### Provided data
========

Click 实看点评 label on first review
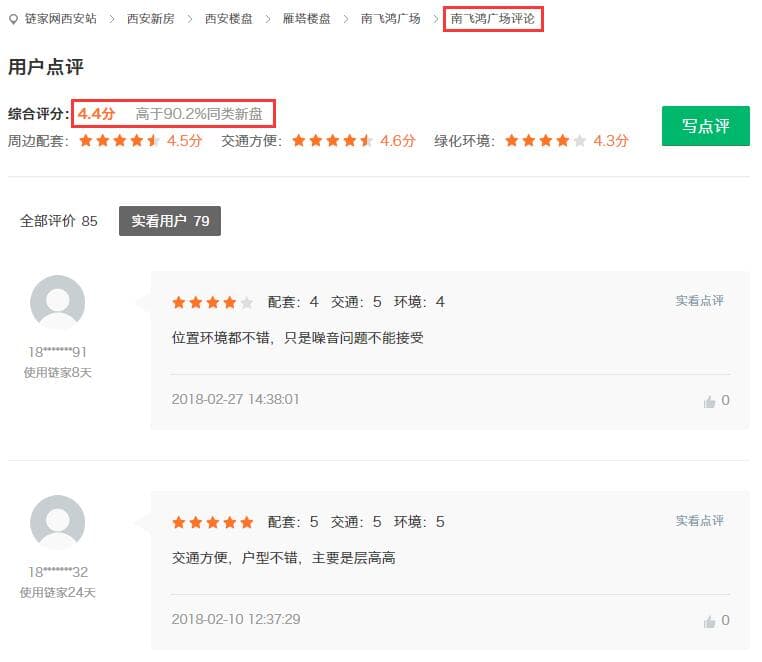 [x=699, y=301]
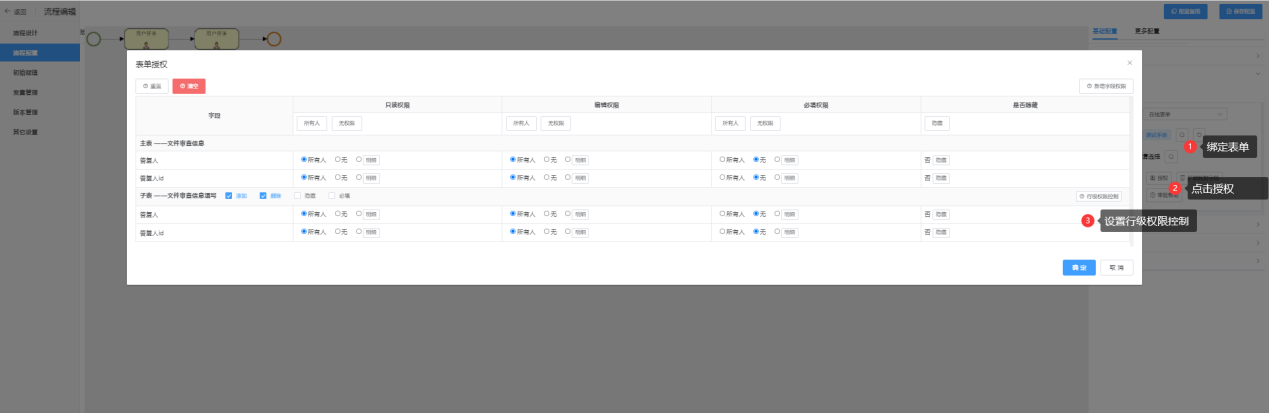Click 无权限 header button under 编辑权限
Viewport: 1269px width, 413px height.
[x=555, y=124]
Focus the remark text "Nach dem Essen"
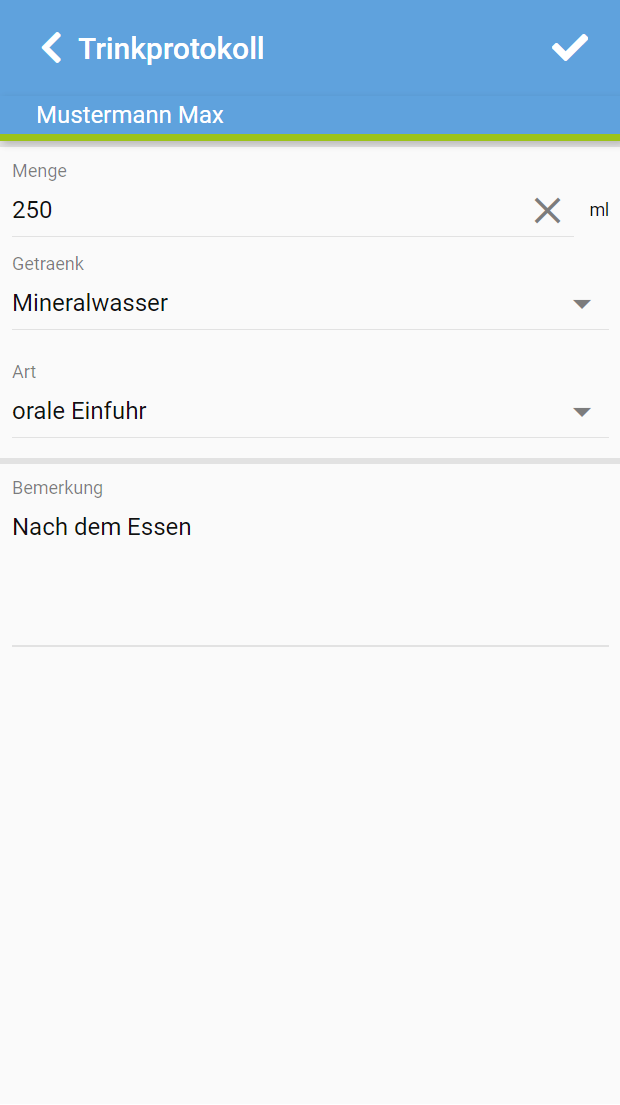The image size is (620, 1105). point(102,527)
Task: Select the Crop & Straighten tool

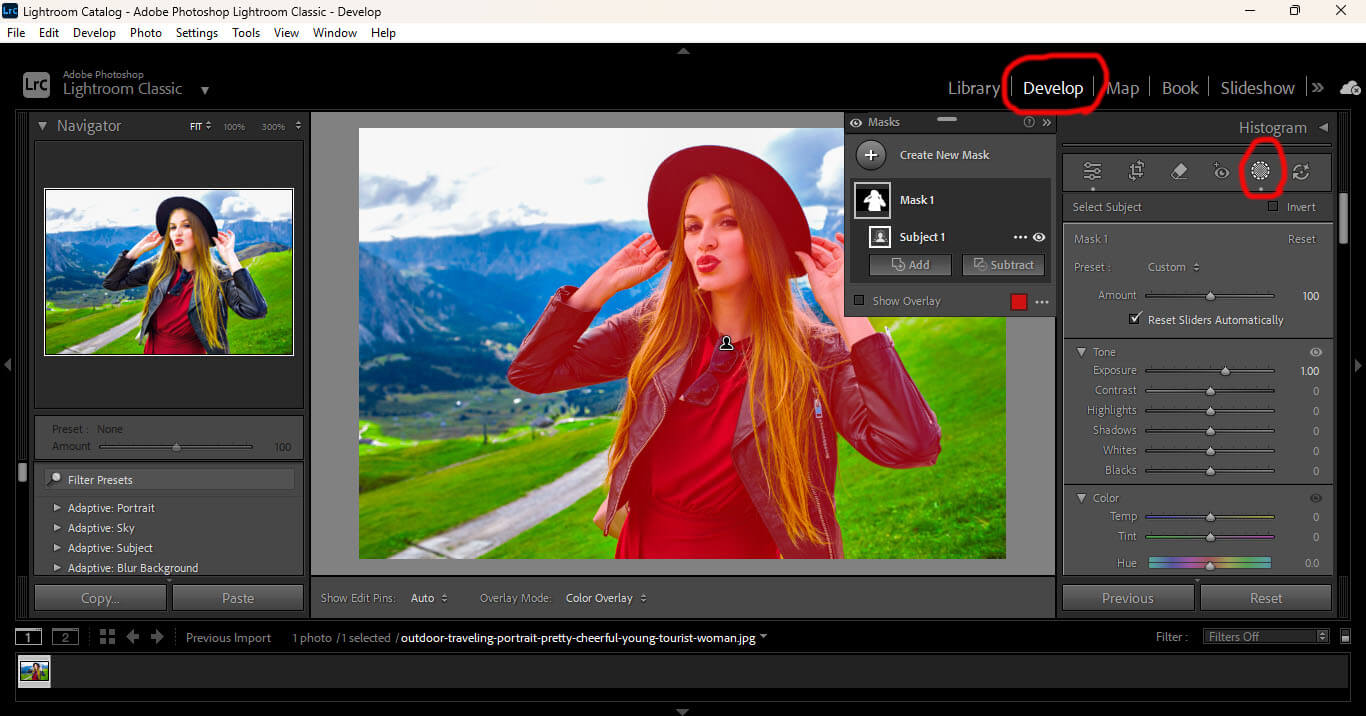Action: [1136, 171]
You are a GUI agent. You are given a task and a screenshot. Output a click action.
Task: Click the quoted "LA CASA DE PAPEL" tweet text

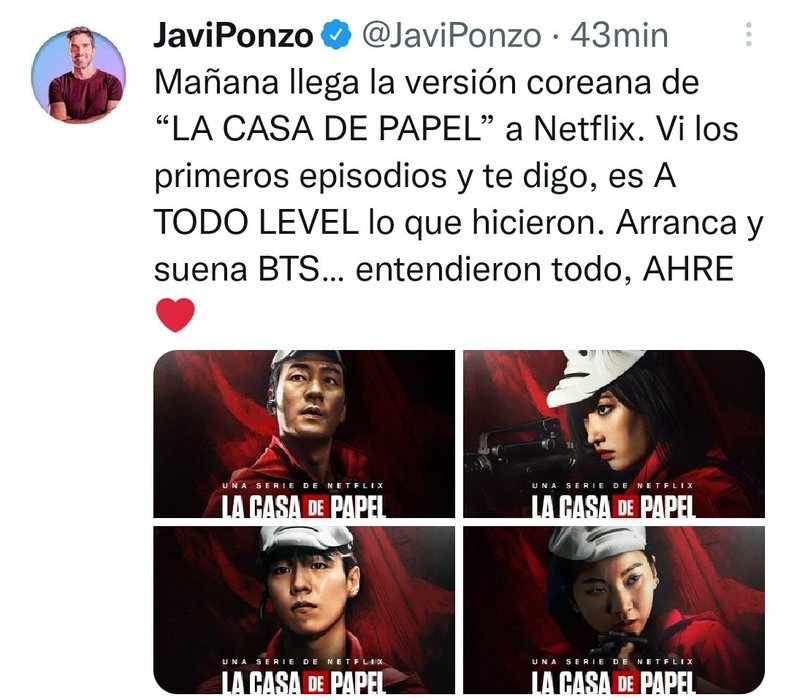pyautogui.click(x=325, y=128)
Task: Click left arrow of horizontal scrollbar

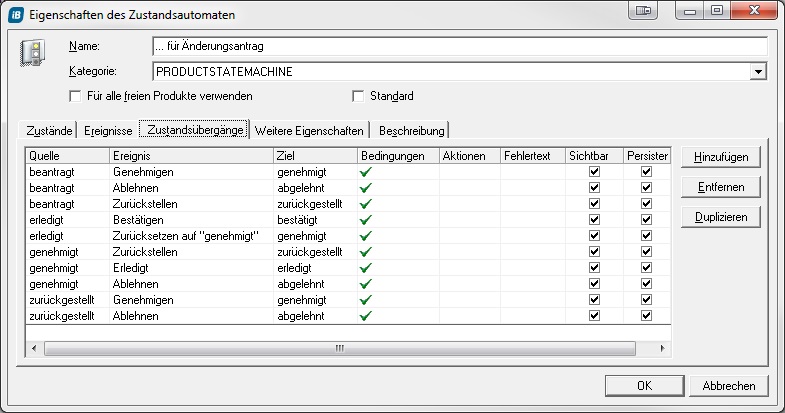Action: tap(35, 348)
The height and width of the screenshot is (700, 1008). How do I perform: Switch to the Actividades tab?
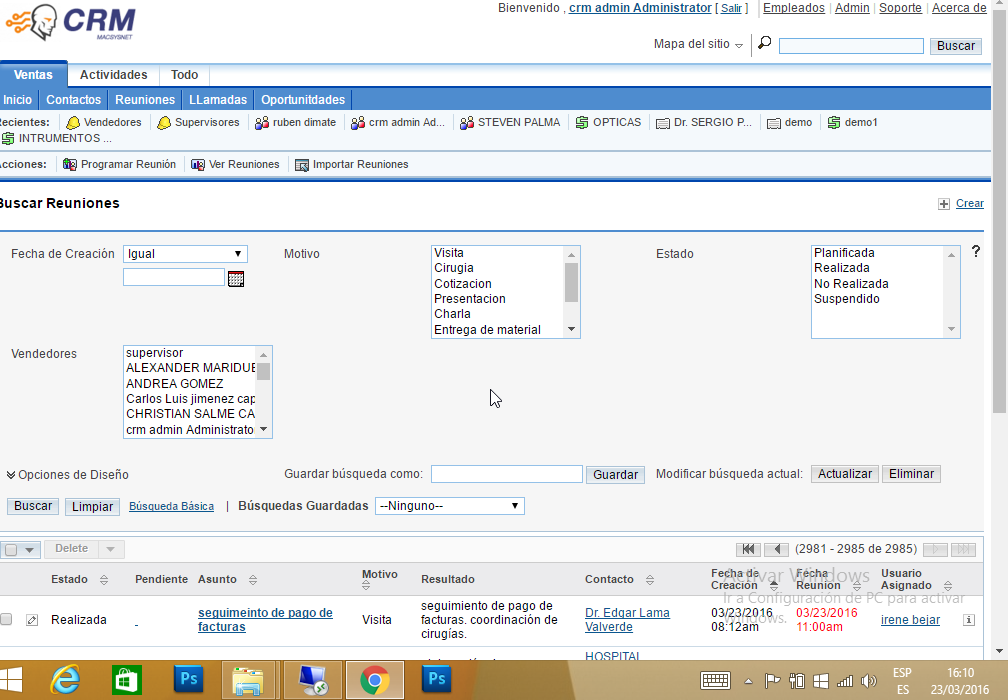tap(113, 75)
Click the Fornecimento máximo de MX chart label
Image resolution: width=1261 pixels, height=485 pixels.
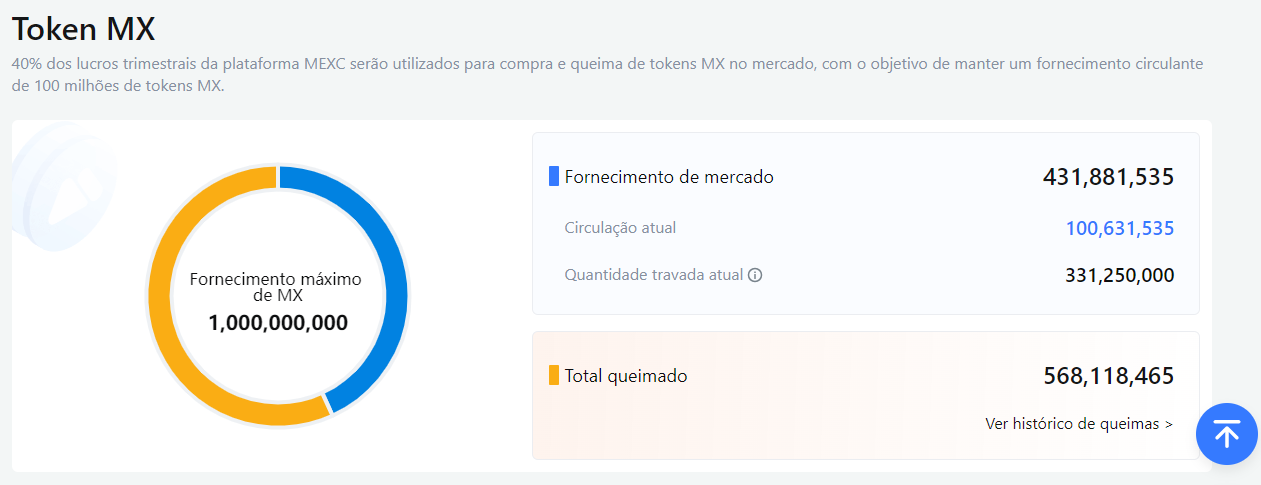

========

### Exercise details
Leave the pictures behind and transcribe every record above exactly.

### Completed task
Click 实看点评 label on first review
 [x=699, y=301]
Click 无权限 header button under 编辑权限
Viewport: 1269px width, 413px height.
[x=555, y=124]
Focus the remark text "Nach dem Essen"
The image size is (620, 1105). point(102,527)
Task: Select the Crop & Straighten tool

Action: [1136, 171]
You are a GUI agent. You are given a task and a screenshot. Output a click action.
Task: Click the quoted "LA CASA DE PAPEL" tweet text

pyautogui.click(x=325, y=128)
Task: Click left arrow of horizontal scrollbar

Action: tap(35, 348)
The height and width of the screenshot is (700, 1008). How do I perform: Switch to the Actividades tab?
tap(113, 75)
Click the Fornecimento máximo de MX chart label
Image resolution: width=1261 pixels, height=485 pixels.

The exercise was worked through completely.